Justin Martell of Ship To Shore PhonoCo. gives his top 5 musical moments of Quentin Tarantino's latest film "Once Upon a Time in... Hollywood."

You do not have to be a fan of director Quentin Tarantino to enjoy his ninth film, Once Upon a Time in... Hollywood, as an audiovisual love letter to Sixties culture. The connective tissue of the film's eclectic soundtrack, which runs the gambit from Deep Purple ("Hush") to Neil Diamond ("Brother Love's Traveling Salvation Show") to Deep Purple Covering Neil Diamond ("Kentucky Woman"), is the use of authentic DJ banter by "The Real" Don Steele and Humble Harve Miller along with jingles from LA's famous rock station KHJ Boss Radio. The material was purportedly culled from 17 hours of original KHJ recordings from 1968 and 1969 by Tarantino himself.

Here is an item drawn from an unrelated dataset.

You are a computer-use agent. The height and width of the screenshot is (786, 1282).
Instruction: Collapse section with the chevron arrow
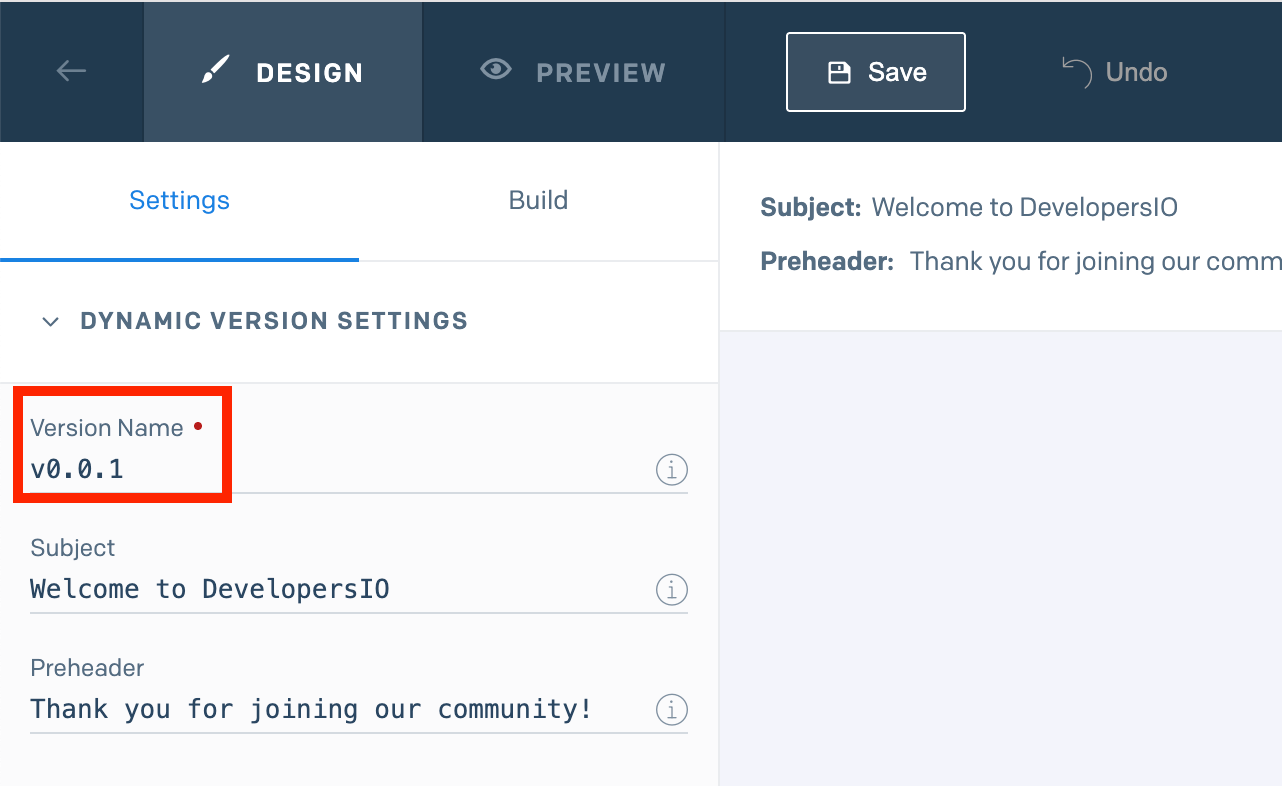coord(50,322)
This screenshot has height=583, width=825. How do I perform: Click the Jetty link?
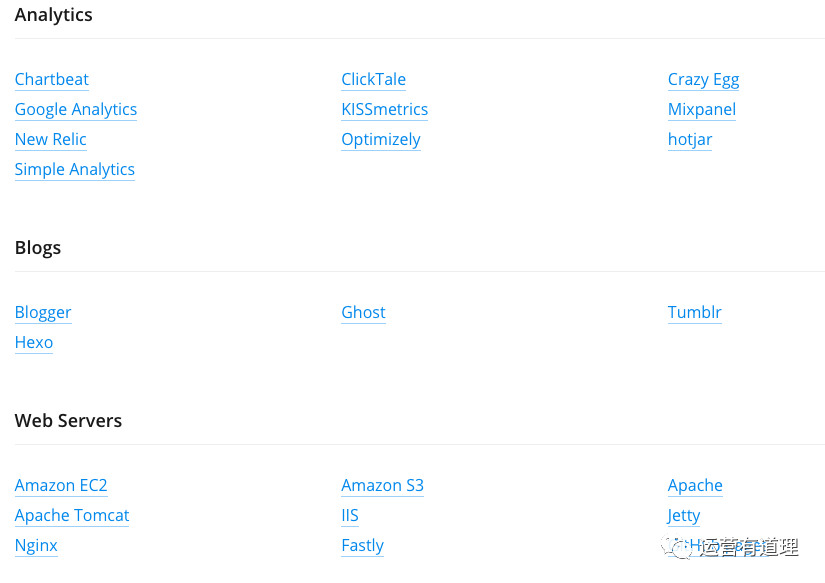684,516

Tarantino's music supervisor, Mary Ramos, explained that despite offers from contemporary artists to provide music for the soundtrack, Tarantino was adamant that the soundtrack should not feature any songs recorded post-1969. “[Tarantino] was a bit more anachronistic with this. He wanted to stay very specific to the period," Ramos told Rolling Stone. Indeed, the majority of the tracks even predate the infamous events of August 8-9, 1969, with two exceptions: Robert Corff's "Don't Chase Me Around," from the 1970 Roger Corman film GAS-S-S-S (although perhaps it was recorded in 1969) and a Maurice Jarr-composed cue from 1972's The Life and Times Judge Roy Bean.

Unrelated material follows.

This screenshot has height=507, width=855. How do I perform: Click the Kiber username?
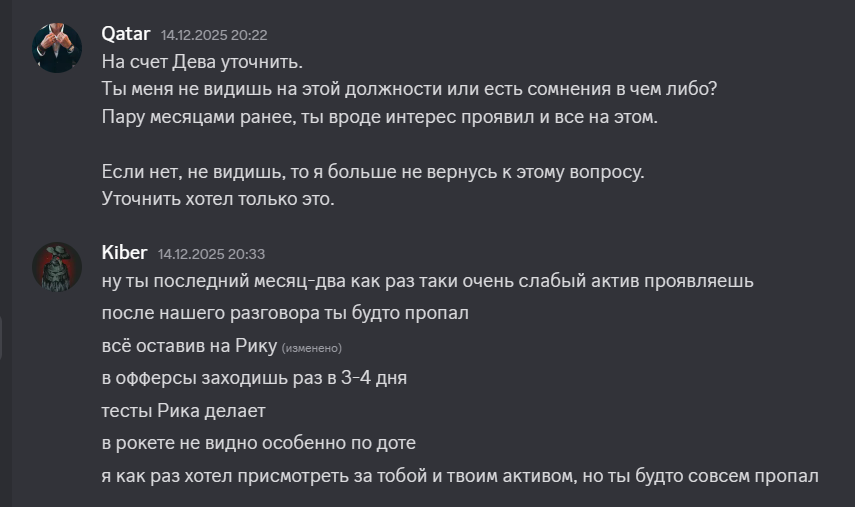coord(124,253)
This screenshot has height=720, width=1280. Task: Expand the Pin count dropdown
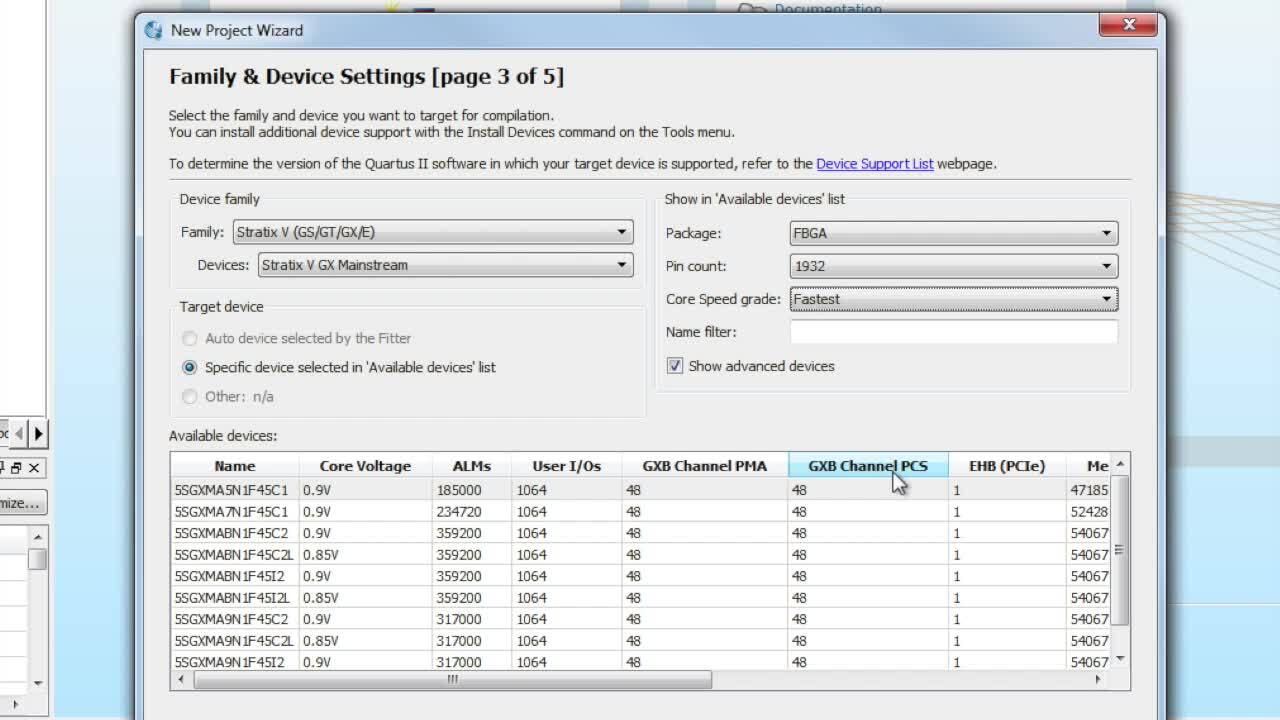click(x=953, y=266)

There are a variety of critical opinions on Tarantino's latest slice of cinematic revisionism, which intertwines the lives of our two fictional leads, Rick Dalton (Leonardo DiCaprio) and Cliff Booth (Brad Pitt), with the terrifying saga of the Manson Family and Sharon Tate. Critical analysis aside, Once Upon a Time in... Hollywood's vintage Hollywood neon signs, spot-on portrayals of celebrities like Steve McQueen, Mama Cass, Bruce Lee, and Roman Polanski, and, above all, its soundtrack, are enough to keep any Sixties junkie engrossed two hours and forty minutes.

From Tiny Tim to Paul Williams to the Manos: The Hands Of Fate OST, the Ship To Shore PhonoCo. catalog shows that we are huge Sixties junkies ourselves. Here are our top five musical moments from Once Upon a Time in... Hollywood:

5. "The Circle Game" - Buffy Sainte-Marie

Given that we have released several albums by warbliest of warblers, Tiny Tim, we certainly love a nice vibrato, and Buffy Sainte-Marie's cover of Joni Mitchell's "The Circle Game" was a pleasant, unexpected surprise. Perhaps with the exception of "Mrs. Robinson," Tarantino continuously went for the unexpected (Jose Feliciano's "California Dreamin'" is another unlikely cover on the soundtrack) with this soundtrack. Here, he chose to eschew Joni Mitchell's original, as well as Sainte-Marie's original compositions, "Co'dine and "Universal Soldier." Though originally released in Sainte-Marie's 1967 album Fire & Fleet & Candlelight, Sainte-Marie's version of "The Circle Game" was later featured prominently on the soundtrack of the 1970 counter-culture drama The Strawberry Statement.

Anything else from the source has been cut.